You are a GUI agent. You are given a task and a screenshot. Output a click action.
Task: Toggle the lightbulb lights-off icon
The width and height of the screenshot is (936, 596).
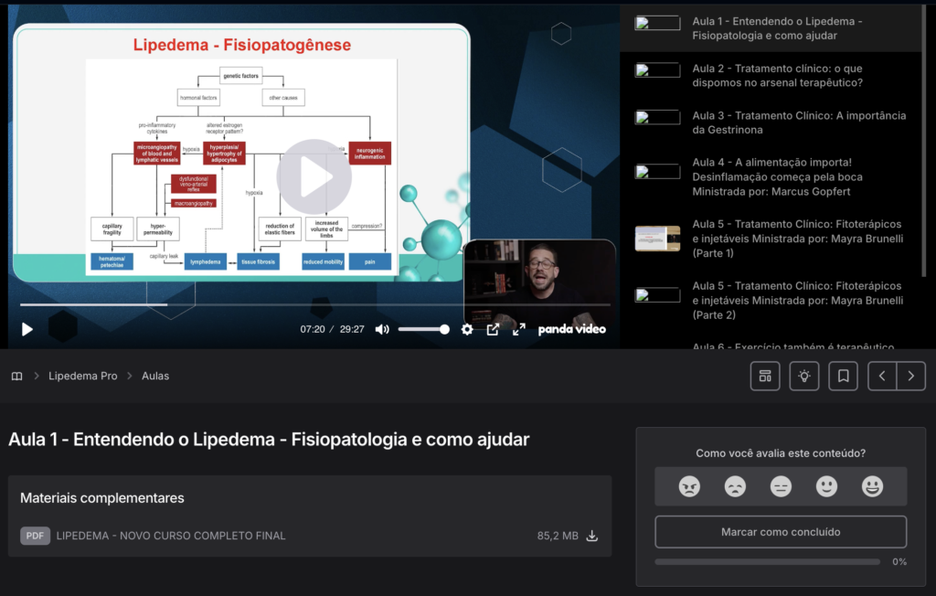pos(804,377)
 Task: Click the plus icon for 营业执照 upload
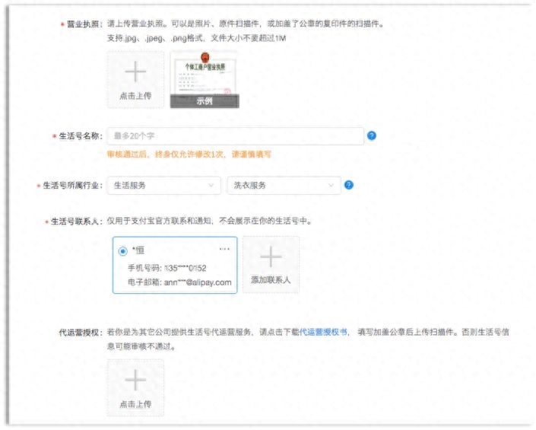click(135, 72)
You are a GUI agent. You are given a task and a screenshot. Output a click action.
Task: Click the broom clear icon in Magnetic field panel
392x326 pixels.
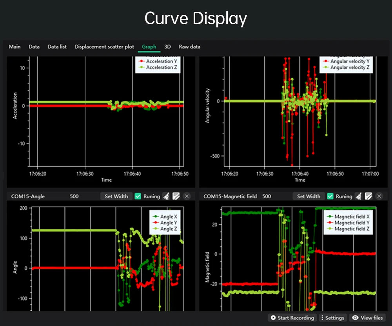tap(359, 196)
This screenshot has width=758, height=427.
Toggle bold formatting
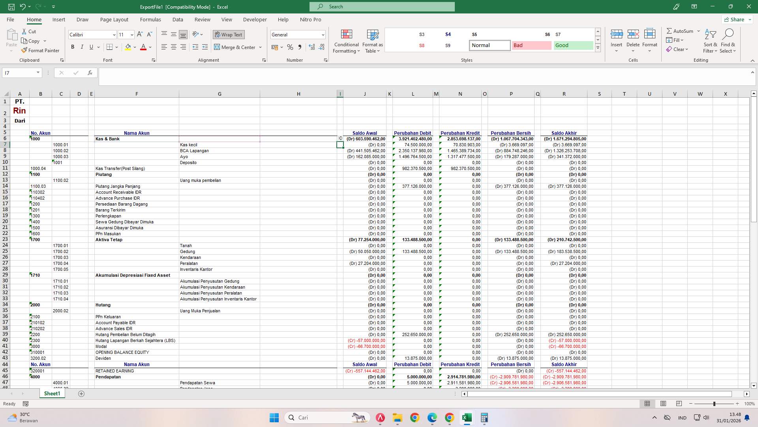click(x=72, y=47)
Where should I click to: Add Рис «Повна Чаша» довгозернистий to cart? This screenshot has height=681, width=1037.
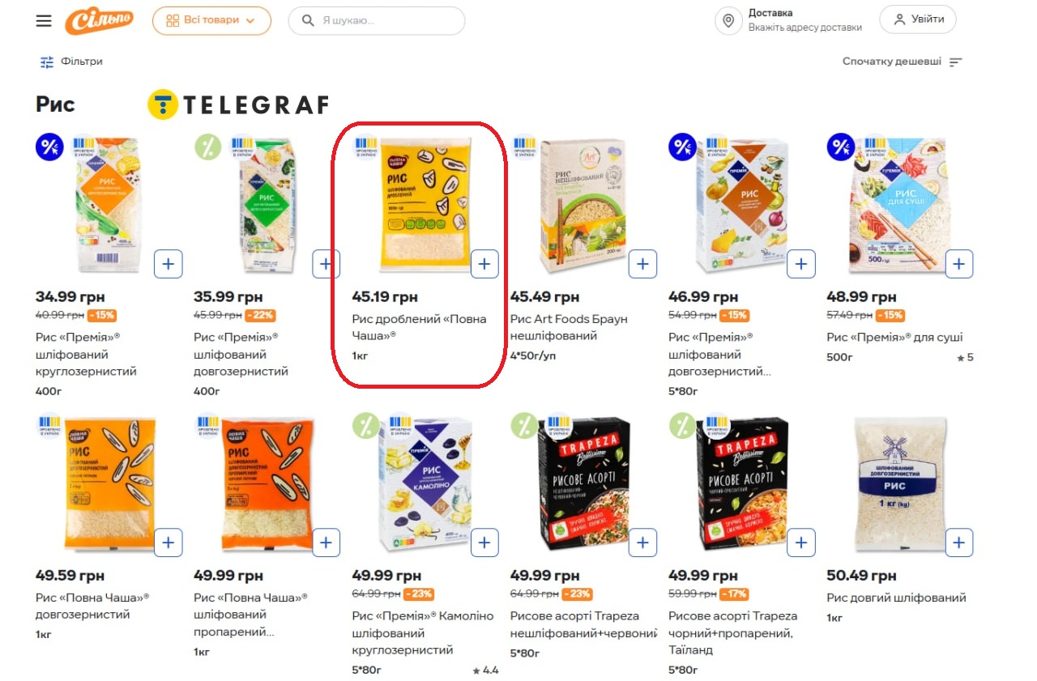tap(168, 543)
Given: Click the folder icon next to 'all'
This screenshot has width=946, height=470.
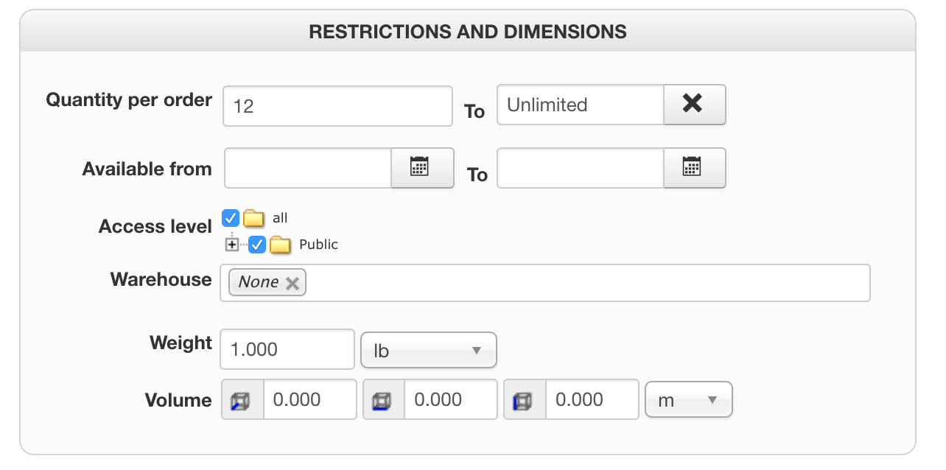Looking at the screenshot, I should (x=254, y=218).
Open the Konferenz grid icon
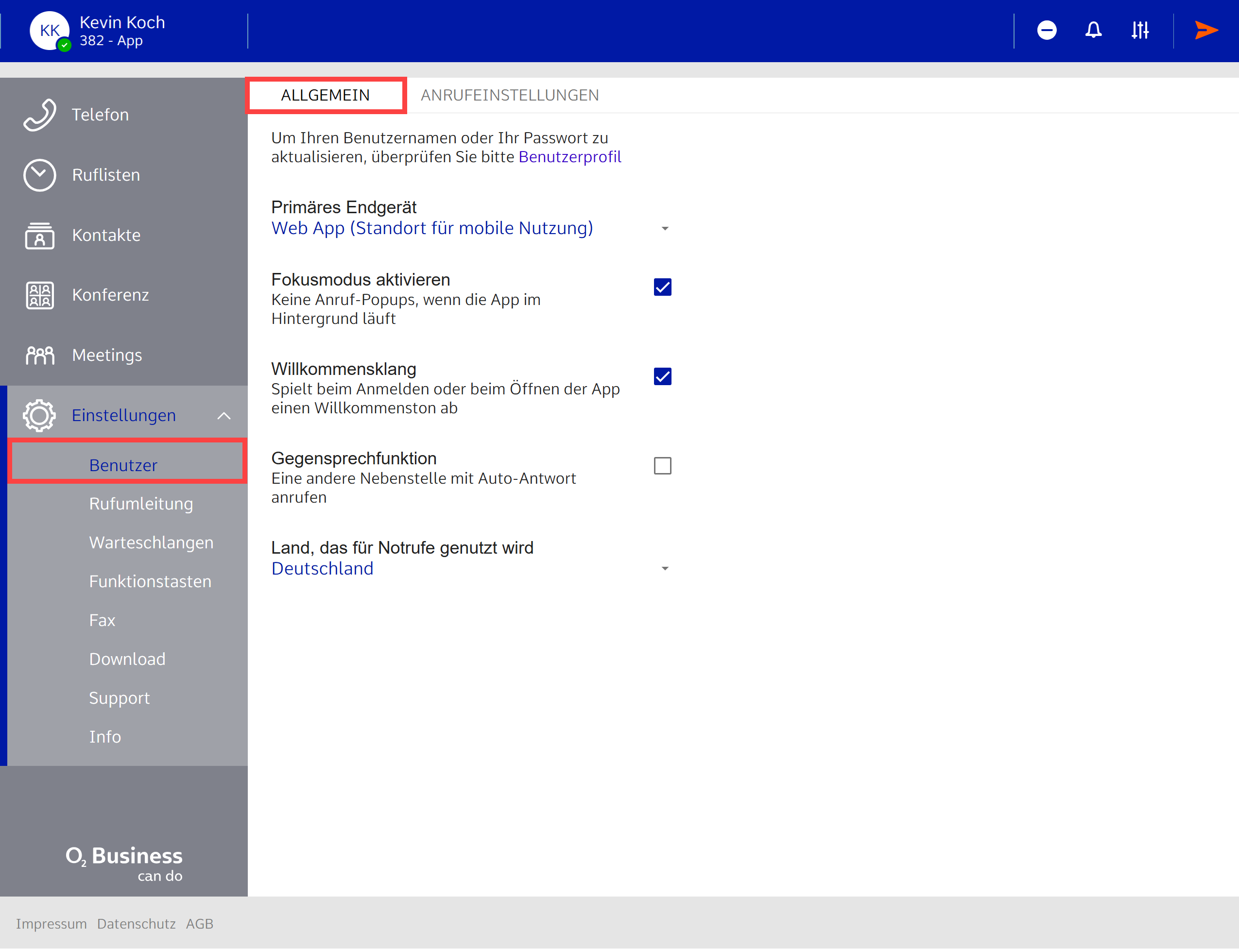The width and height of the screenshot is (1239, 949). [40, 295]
==
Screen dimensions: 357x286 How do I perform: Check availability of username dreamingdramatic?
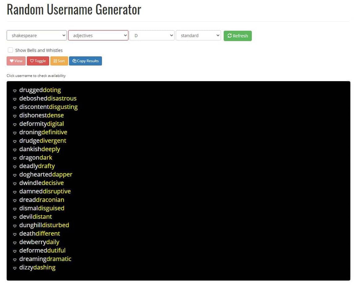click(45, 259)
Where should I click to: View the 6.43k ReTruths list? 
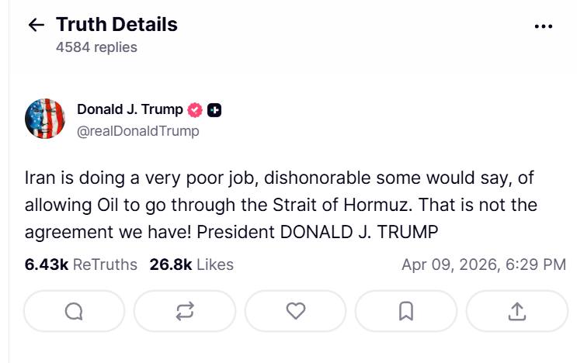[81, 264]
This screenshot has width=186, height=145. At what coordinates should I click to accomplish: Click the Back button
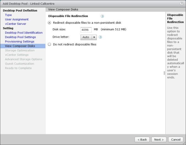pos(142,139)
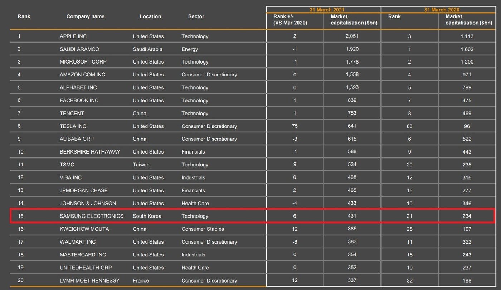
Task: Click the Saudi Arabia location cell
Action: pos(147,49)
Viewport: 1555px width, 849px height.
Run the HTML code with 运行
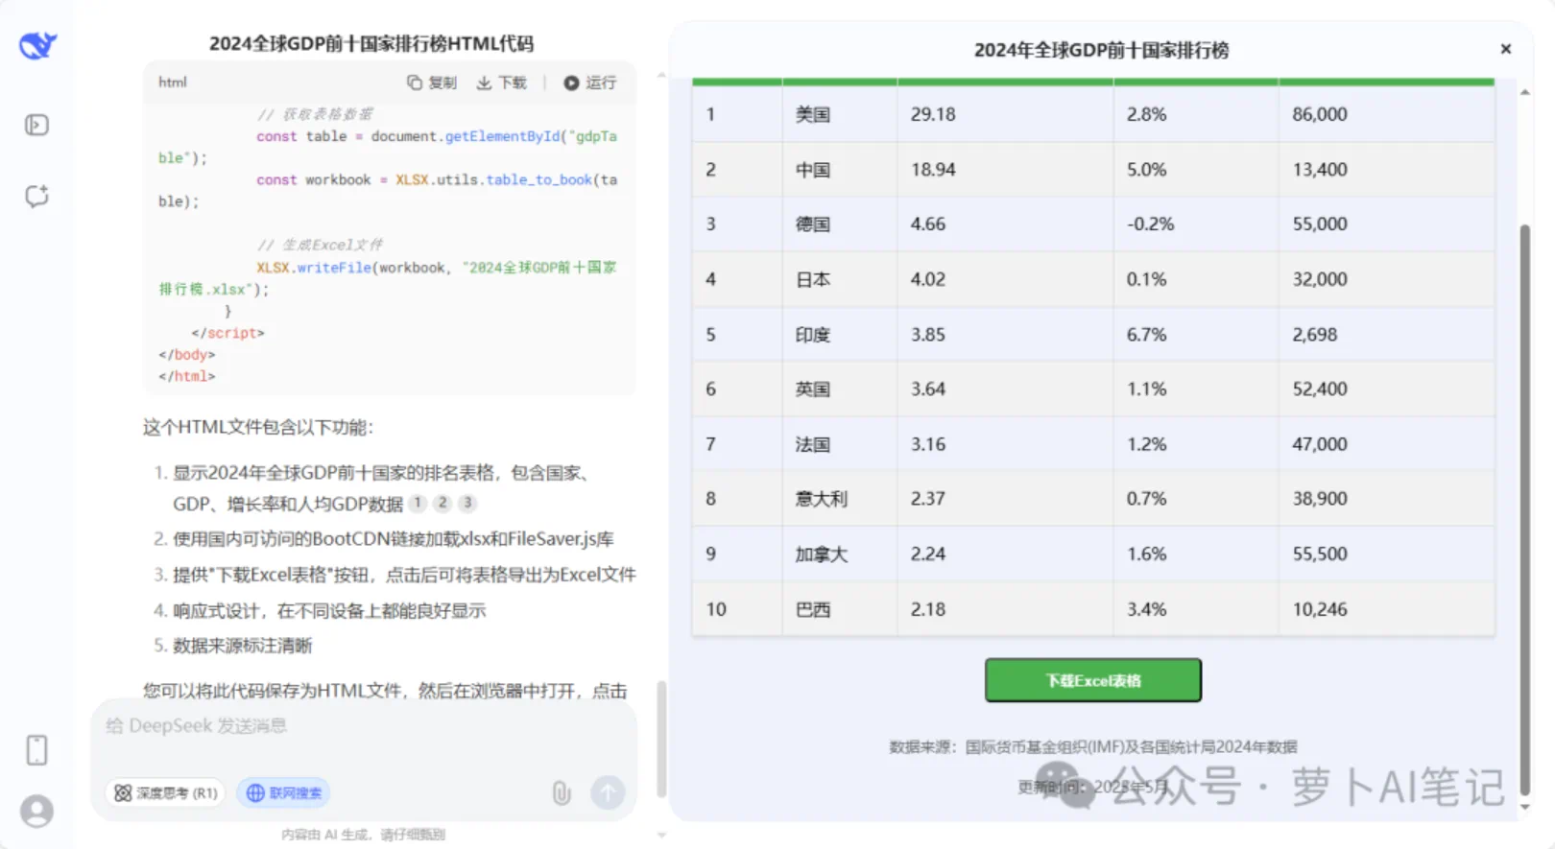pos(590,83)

- _THE TASK_
Copy the material above word for word, starting at the line containing "Where should I click to: Add" and ending at the line containing "The width and height of the screenshot is (1239, 949).", both included. Leave the pictures out of your copy.

- _IN RESPONSE_
Where should I click to: Add Рис «Повна Чаша» довгозернистий to cart? This screenshot has height=681, width=1037.
tap(168, 543)
Given: Click the folder icon next to 'all'
This screenshot has width=946, height=470.
Looking at the screenshot, I should (x=254, y=218).
Open the Konferenz grid icon
The width and height of the screenshot is (1239, 949). [40, 295]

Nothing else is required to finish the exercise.